Please transcribe exactly the line that holds "The image size is (1077, 954)." and all lines that follow it to the end of the records below, omitting any pictures.

-- Opening Marker --

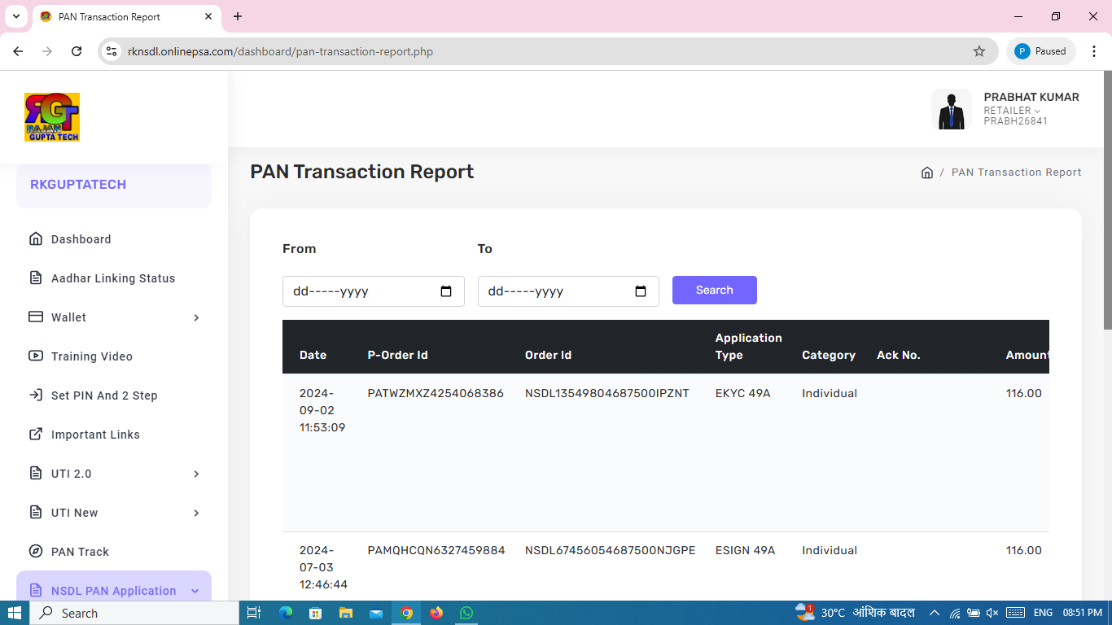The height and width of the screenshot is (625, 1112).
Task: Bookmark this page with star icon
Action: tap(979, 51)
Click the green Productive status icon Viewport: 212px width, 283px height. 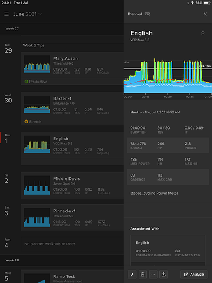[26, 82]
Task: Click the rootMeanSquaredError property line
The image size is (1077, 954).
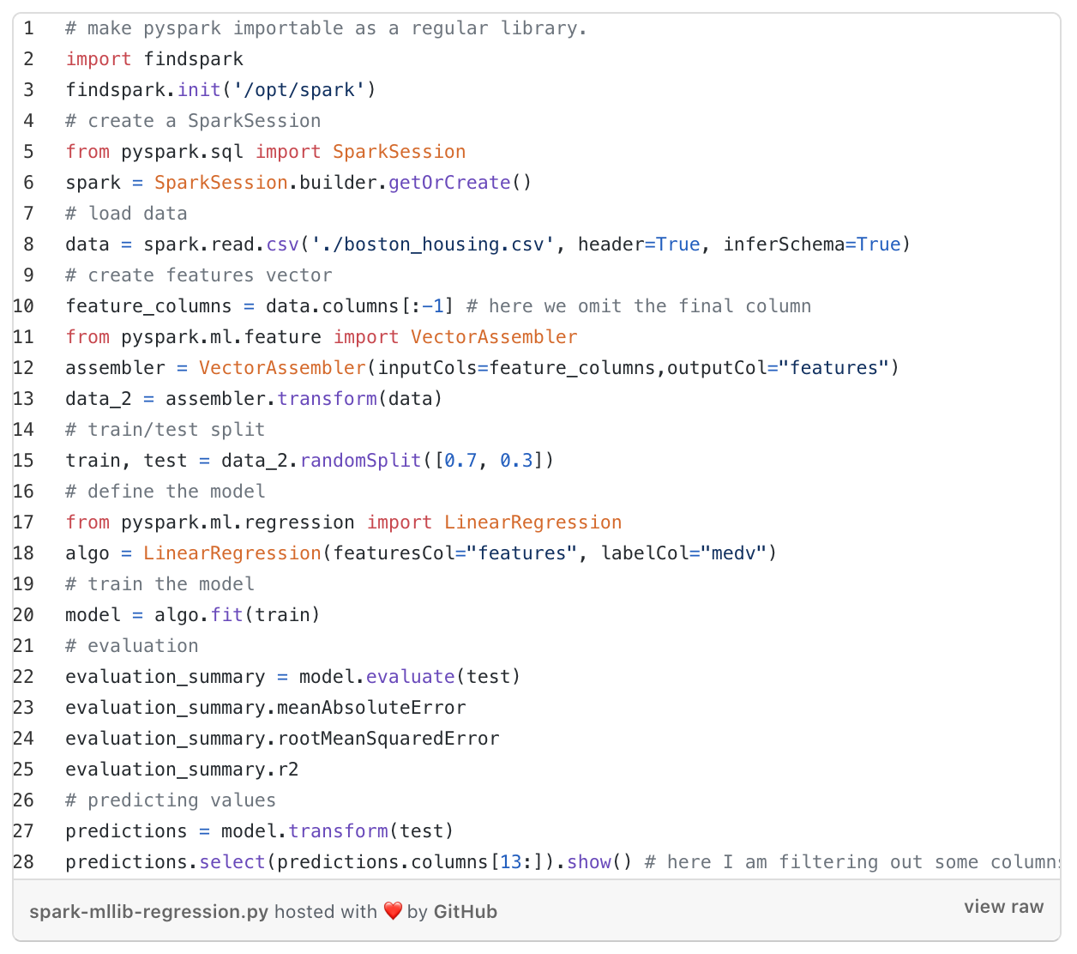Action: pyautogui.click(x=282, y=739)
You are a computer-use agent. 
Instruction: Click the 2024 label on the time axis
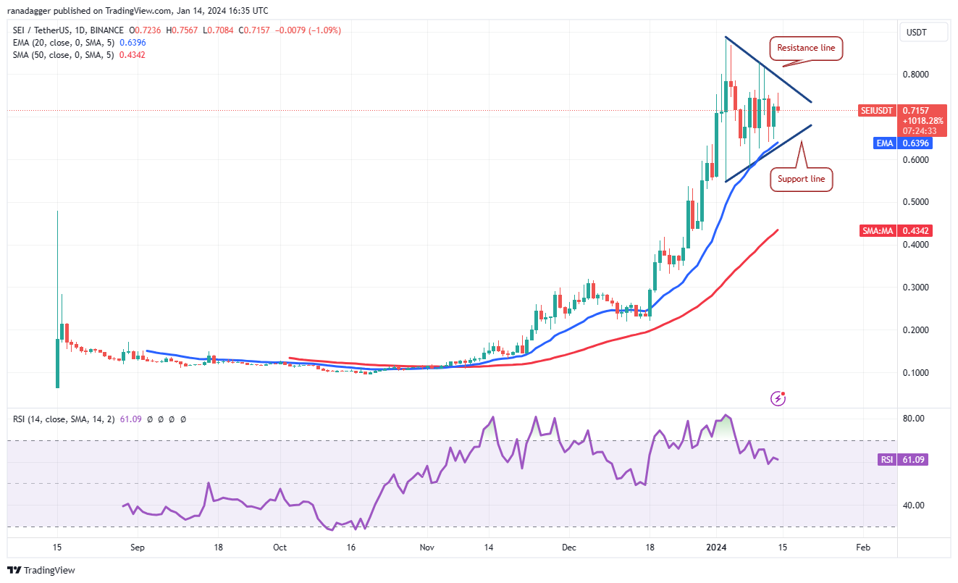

-- Closing Marker --

Output below
The image size is (1077, 954).
Action: pyautogui.click(x=282, y=739)
You are a computer-use agent. 
Instruction: Click the 2024 label on the time axis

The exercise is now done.